• **Problem details**
Copy out all lines bearing the word "Celebrity" from the listing below.

#### Data shown ####

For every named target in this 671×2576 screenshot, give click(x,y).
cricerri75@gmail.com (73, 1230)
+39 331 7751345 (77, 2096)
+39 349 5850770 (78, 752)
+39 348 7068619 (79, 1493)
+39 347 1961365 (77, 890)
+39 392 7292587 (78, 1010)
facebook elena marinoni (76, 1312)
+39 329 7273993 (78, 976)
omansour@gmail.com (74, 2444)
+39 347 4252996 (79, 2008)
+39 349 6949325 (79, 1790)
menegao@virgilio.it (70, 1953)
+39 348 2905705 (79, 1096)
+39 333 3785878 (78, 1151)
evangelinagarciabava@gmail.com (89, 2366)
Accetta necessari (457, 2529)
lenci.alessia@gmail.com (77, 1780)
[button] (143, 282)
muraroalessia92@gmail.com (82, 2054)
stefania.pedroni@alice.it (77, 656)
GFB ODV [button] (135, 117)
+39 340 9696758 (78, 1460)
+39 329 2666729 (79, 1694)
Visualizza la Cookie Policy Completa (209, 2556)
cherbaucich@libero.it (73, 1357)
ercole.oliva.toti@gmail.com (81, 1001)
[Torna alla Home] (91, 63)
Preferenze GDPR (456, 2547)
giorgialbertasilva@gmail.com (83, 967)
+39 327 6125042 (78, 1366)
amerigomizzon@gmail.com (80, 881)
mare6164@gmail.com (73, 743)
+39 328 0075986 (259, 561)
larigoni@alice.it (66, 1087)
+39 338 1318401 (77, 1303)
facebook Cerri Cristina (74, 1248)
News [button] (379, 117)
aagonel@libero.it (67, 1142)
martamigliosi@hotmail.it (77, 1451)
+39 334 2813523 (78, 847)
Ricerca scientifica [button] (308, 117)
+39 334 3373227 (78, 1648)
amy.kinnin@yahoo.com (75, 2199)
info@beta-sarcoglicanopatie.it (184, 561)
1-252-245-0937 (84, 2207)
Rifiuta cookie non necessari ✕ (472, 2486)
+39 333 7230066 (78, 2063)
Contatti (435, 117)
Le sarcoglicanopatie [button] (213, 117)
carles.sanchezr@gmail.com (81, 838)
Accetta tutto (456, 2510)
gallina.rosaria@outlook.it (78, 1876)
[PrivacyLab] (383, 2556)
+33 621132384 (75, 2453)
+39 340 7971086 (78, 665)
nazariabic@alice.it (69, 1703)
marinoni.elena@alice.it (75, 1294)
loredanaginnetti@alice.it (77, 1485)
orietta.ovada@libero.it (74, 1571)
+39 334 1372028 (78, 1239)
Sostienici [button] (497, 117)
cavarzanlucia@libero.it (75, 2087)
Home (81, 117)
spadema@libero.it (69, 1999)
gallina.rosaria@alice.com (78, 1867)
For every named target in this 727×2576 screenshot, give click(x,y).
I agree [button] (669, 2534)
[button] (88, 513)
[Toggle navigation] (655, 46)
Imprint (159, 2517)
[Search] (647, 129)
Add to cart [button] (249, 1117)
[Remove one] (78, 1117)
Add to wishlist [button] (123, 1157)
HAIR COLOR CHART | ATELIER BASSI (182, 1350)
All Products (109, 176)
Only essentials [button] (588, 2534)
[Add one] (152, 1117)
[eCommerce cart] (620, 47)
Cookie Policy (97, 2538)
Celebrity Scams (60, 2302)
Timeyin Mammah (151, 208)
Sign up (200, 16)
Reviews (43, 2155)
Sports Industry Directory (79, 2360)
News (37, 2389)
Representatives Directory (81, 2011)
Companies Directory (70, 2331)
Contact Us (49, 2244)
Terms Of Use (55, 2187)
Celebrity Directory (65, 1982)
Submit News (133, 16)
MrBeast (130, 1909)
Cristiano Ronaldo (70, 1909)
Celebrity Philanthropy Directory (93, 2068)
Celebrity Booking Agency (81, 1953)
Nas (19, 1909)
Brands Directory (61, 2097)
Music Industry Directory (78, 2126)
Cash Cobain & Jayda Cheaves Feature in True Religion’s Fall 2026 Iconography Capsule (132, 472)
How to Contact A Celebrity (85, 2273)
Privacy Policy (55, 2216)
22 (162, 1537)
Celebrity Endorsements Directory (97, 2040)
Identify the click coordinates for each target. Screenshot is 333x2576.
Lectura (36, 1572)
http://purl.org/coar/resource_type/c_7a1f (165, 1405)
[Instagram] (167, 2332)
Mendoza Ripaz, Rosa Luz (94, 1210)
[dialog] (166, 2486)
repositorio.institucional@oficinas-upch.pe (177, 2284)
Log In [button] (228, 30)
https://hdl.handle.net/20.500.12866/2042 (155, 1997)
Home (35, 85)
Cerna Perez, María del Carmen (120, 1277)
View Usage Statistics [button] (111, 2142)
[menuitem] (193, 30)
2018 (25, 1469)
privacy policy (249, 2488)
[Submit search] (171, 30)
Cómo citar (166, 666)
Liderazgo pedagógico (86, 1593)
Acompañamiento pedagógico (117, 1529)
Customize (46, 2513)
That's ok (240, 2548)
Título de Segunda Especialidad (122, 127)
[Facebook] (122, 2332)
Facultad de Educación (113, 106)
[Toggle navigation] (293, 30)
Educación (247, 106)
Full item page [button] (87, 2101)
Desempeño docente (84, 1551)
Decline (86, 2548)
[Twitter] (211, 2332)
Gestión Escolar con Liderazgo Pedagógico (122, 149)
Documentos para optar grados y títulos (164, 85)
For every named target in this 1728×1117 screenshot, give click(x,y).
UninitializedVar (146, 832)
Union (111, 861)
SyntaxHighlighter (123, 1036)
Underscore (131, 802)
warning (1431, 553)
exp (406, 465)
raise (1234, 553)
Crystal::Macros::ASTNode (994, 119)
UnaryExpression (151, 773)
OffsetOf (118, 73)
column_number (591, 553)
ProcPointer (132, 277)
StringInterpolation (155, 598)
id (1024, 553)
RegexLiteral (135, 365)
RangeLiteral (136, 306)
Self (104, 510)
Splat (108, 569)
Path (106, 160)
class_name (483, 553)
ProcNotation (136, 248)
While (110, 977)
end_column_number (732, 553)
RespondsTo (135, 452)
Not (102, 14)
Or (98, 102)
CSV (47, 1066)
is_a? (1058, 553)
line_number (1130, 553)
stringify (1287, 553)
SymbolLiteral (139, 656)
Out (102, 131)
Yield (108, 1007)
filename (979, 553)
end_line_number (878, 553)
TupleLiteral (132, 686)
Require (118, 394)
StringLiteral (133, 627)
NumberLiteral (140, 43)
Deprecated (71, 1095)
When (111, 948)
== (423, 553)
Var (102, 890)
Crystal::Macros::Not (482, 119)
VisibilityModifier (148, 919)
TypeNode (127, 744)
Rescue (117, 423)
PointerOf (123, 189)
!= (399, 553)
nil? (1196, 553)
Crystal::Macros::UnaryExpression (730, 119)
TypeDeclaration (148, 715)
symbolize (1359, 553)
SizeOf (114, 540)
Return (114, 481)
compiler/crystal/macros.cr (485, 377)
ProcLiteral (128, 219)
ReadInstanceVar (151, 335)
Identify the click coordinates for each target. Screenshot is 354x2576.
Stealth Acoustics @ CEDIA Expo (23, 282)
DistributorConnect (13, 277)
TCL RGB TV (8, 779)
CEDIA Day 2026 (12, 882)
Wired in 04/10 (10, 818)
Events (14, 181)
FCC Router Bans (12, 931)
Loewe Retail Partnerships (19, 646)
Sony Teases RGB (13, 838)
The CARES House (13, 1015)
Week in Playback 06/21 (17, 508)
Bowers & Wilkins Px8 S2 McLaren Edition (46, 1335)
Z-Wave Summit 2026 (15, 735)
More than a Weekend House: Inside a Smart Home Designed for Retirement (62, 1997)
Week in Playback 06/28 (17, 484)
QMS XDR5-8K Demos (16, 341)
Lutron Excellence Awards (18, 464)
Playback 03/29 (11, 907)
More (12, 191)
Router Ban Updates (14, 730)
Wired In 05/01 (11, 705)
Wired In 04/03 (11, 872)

####

• **Task response**
Celebrity Scams (60, 2302)
Celebrity Directory (65, 1982)
Celebrity Philanthropy Directory (93, 2068)
Celebrity Booking Agency (81, 1953)
How to Contact A Celebrity (85, 2273)
Celebrity Endorsements Directory (97, 2040)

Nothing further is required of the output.